··· Datos proporcionados

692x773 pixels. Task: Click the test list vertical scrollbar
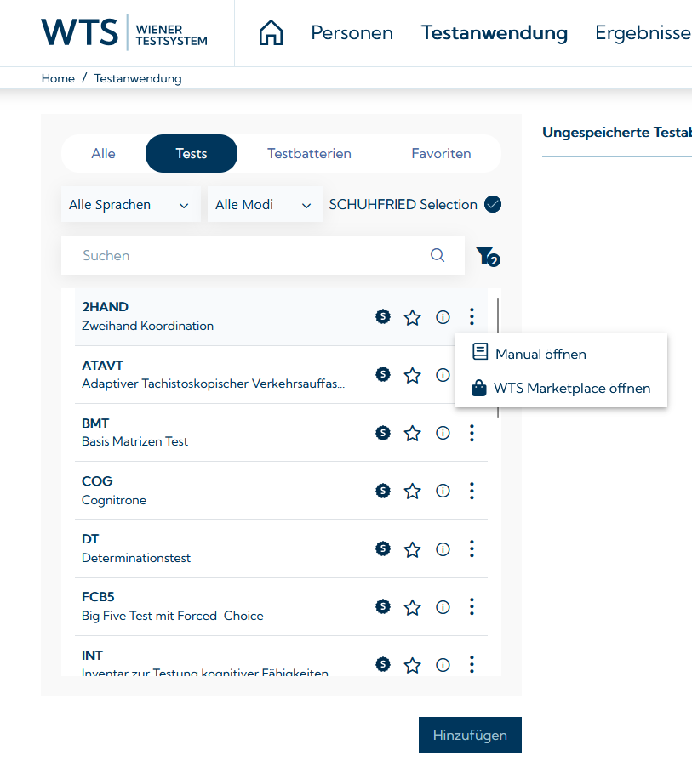coord(498,315)
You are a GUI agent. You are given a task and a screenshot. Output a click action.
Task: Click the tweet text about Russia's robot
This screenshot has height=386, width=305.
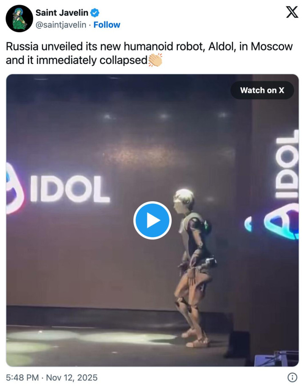(149, 53)
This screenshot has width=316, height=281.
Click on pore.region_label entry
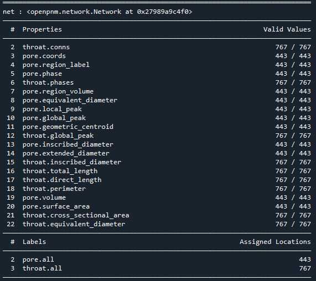[x=56, y=65]
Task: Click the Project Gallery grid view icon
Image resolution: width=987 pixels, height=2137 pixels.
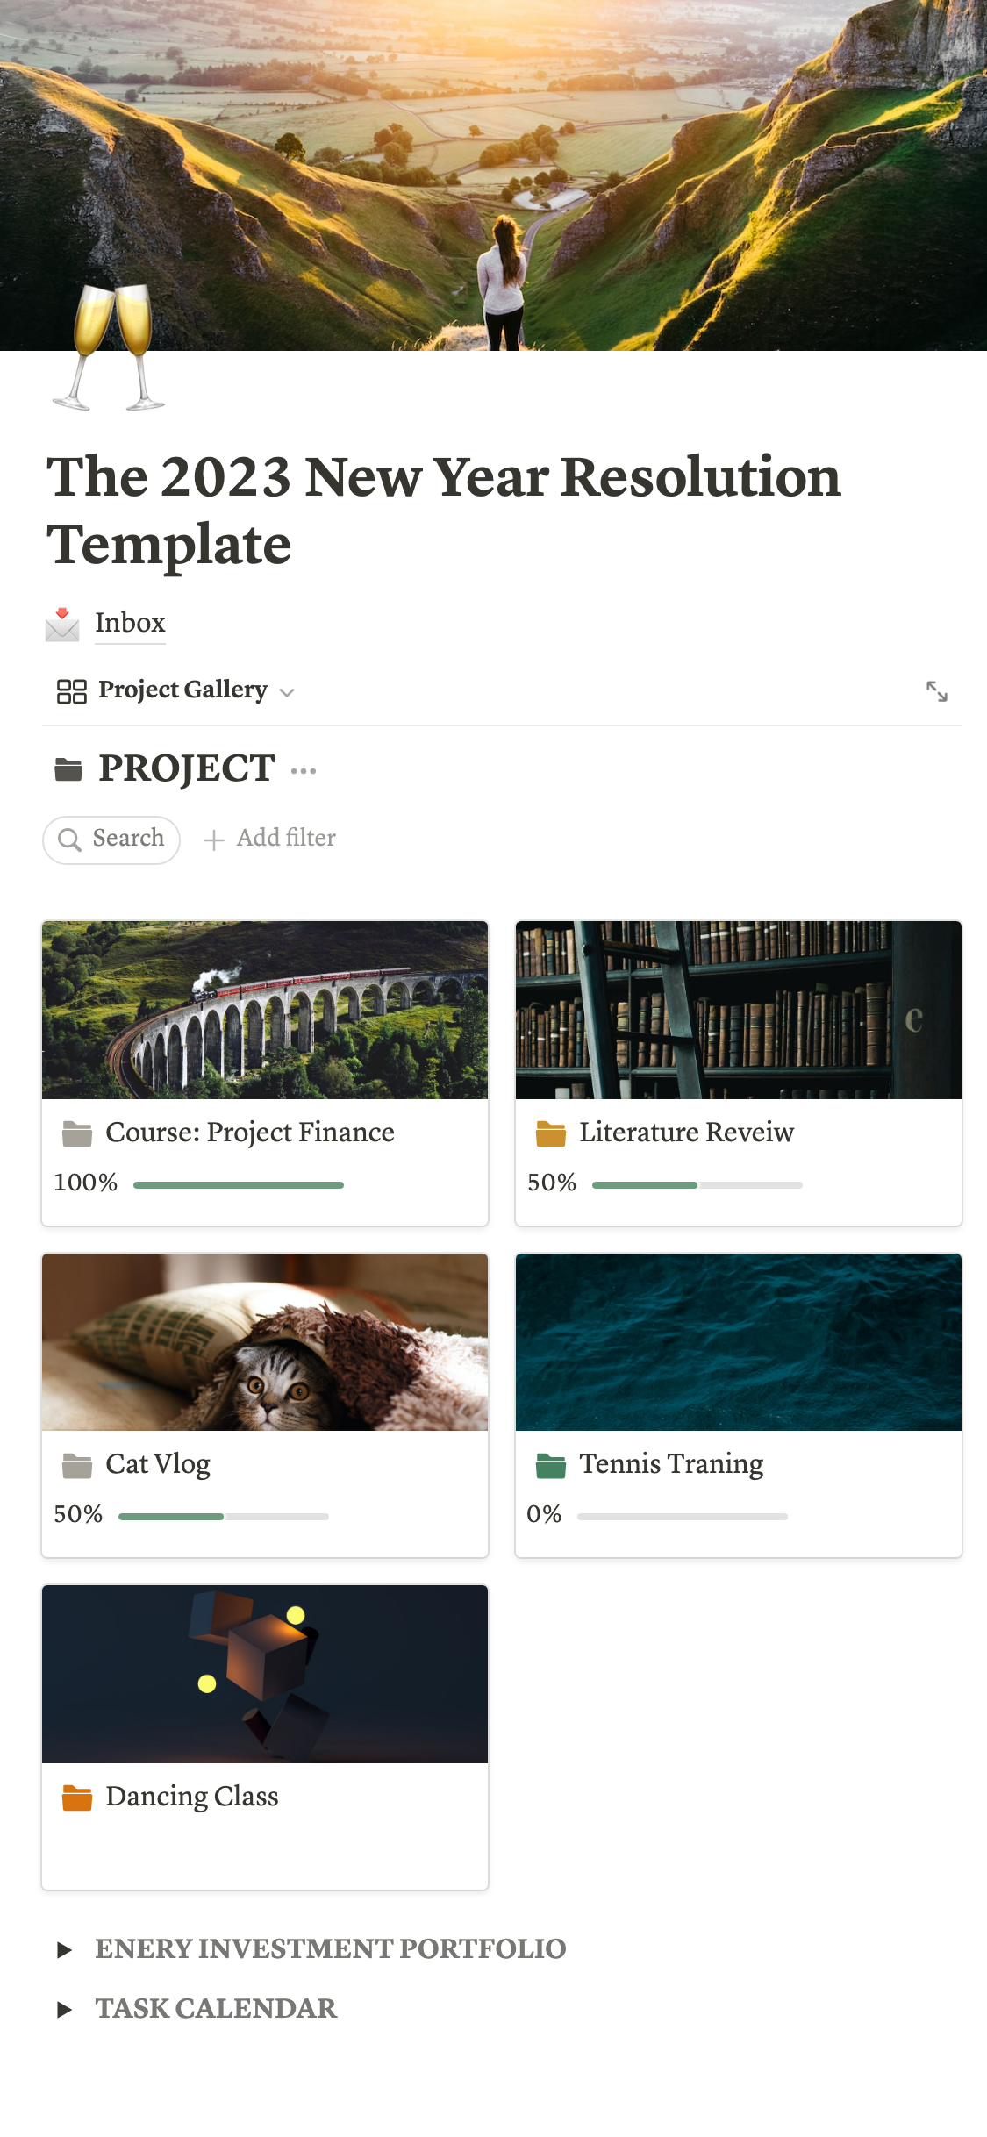Action: tap(71, 691)
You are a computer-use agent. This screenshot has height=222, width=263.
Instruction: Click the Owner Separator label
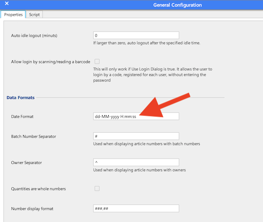tap(26, 163)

······

Tarea
Reúne todas las líneas del listado de arriba en las que aparece la palabra "width".

Respuesta completa
This screenshot has height=386, width=305.
This screenshot has width=316, height=281.
Image resolution: width=987 pixels, height=2137 pixels.
You are a computer-use agent. This screenshot has height=222, width=263.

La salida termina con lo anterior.